[Challenge A] Below are the sermon excerpt and a listing. Decide whether each statement agrees with the sermon excerpt, answering yes or no and quoting the words that settle it: (i) The speaker was trained to deliver a classic three-point sermon. (ii) The Youth Lounge will remain. (iii) The sermon given today has four points.
[Challenge B] Carry the sermon excerpt that follows forward from its final line. A listing comes after it.
===== Excerpt
Most of my colleagues from Princeton Theological Seminary were trained in the delivery of a classic three-point sermon. I was not. I was instead taken in by the great Dr. Cleophus LaRue, professor of Homiletics, scholar of African American preaching and worship, who once told me, “Don’t worry about the script and the points, and just preach creatively to your congregation, mind-to-mind, heart-to-heart.”

As such, I don’t usually follow a script, which, admittedly, can sometimes get me into trouble. Seemingly veering off course here or there as I reference Radiohead lyrics; movie scenes; and quotes from strange mystics and theologians; while sometimes also inventing stories outright about neighborhoods and trees, while also offering allusions to such things like the scandal of the gospel, and those funny, if not terrifying, confessional booths, which we will not be installing. Someone last week thought I was being serious. I promise, my friends, the Youth Lounge is staying, the Sin Stall is out. In fact, it was never in.

But, for a change of pace today, I thought that I’d try something new, and offer you a script. But rather than three, here instead are four. A four-point sermon, Brian-fied all the same, which hopefully, prayerfully, will come together in the end, squaring with what God wants each of us to hear today.

Sound okay, all? Sound okay, Valerie? Okay, here we go. Point 1:

“The Hardest”
==========
===== Data excerpt
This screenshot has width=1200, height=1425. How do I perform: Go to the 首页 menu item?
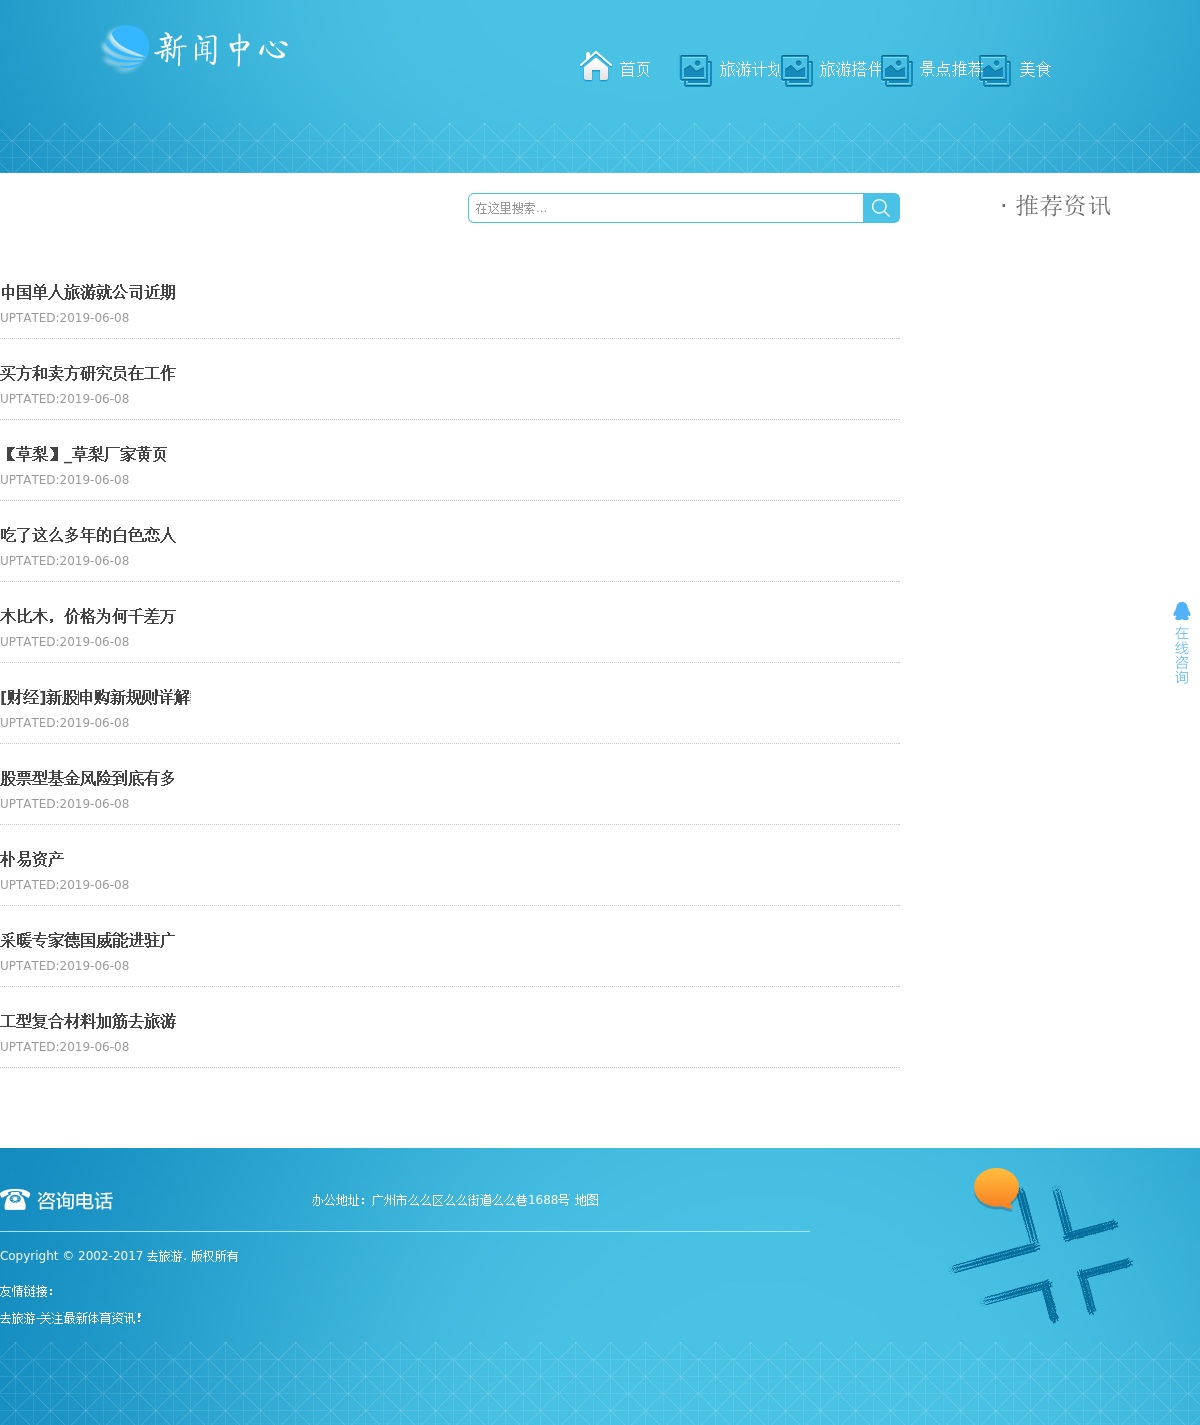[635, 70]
==========
[Final result A]
(i) No: "I was not."
(ii) Yes: "the Youth Lounge is staying"
(iii) Yes: "A four-point sermon"

[Final result B]
  • The Cosmic Background. It’s a scientific term better known by the more complete title: The Cosmic Microwave Background (or its acronym, CMB). You’ve heard of it, right? If not, it’s featured on our bulletin cover. It refers to the radiation which fills all space in the observable universe, that points back in time to the origin of all creation. As the Harvard Center for Astrophysics explains, about 380,000 years after the Big Bang, the expansion of the universe allowed the first stable atoms to form. And because of something called “recombination” we now see CMB light coming from all directions, looking almost exactly the same, no matter which part of the sky you look at. Which is pretty darn cool!

In other, simpler words, The Cosmic Background is quite literally everywhere. All around us. A remnant of creation which permeates everything, time and space, and which has been with us, and will stay with us, from the beginning of all time all the way to the end of all time.

Got that? Still with me, my friends? See perhaps where we are going today? 

Okay, so that was point 1, “The Hardest.” You’ve done well. Here is point 2:

The Strangest”

  • “You [Jesus] are a priest forever, according to the order of Melchizedek.” – Hebrews 5:5-6.  

What’s that you say? Melchiz-a-who? Melchizedek. Say it with me now… Melchizedek. And this guy rocks. Though preachers never really talk about this guy — because he’s an absolute mystery, and way too strange — he apparently has an order of priests behind him, of which Jesus falls in line. Yeah, as I told you, strange.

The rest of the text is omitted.